>> Begin Dataset content

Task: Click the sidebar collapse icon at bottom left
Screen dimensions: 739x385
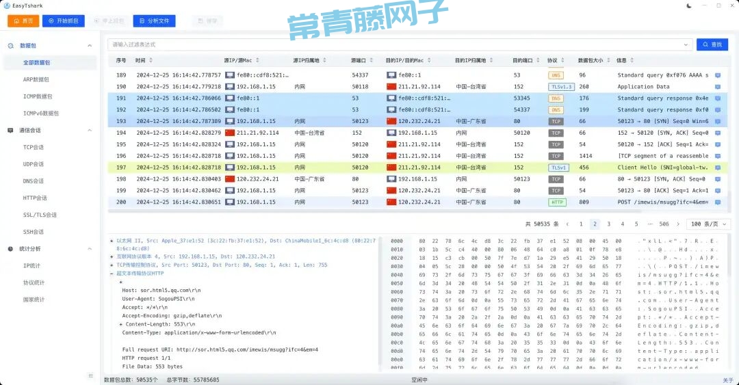Action: 90,375
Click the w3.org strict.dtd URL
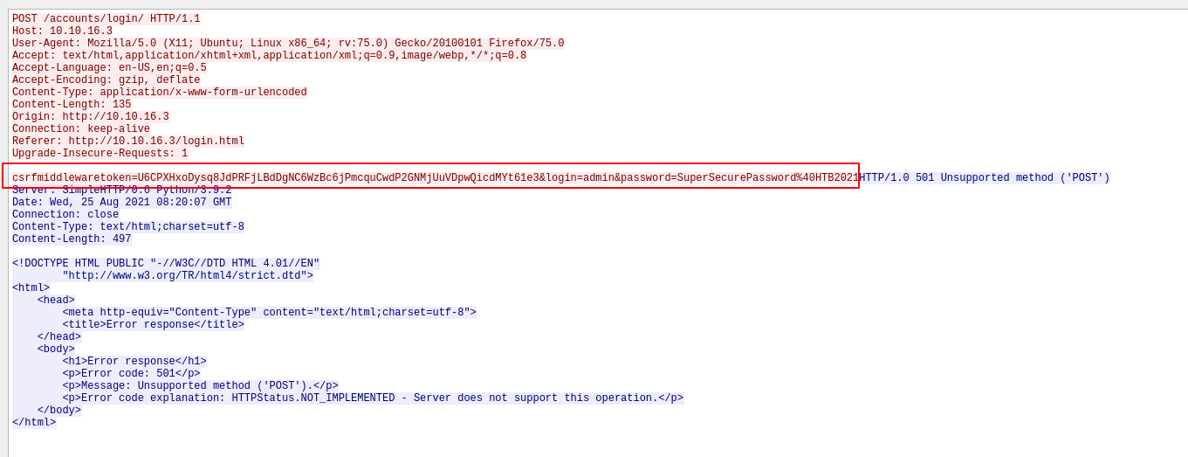This screenshot has height=457, width=1188. tap(187, 276)
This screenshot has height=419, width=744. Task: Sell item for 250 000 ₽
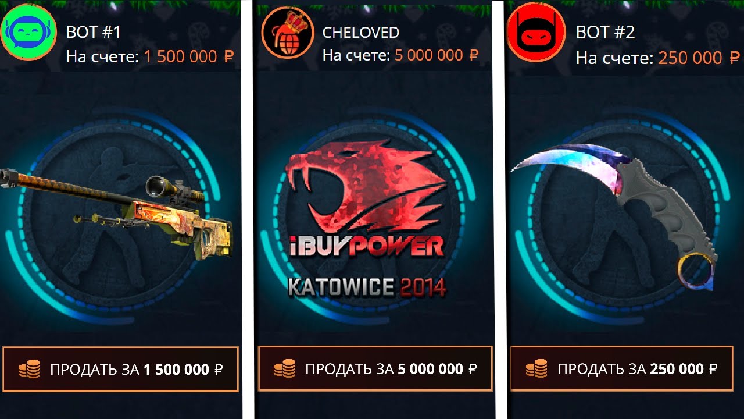[x=622, y=370]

>> End Dataset content

● Task description
Write out all the rows above again with every "Click" changed to "Select" and nothing else altered. Leave out the pictures.

● Result
Task: Select the sidebar collapse icon at bottom left
Screen dimensions: 739x385
Action: 90,375
Select the w3.org strict.dtd URL
This screenshot has height=457, width=1188. tap(187, 276)
This screenshot has height=419, width=744. Task: Sell item for 250 000 ₽
[x=622, y=370]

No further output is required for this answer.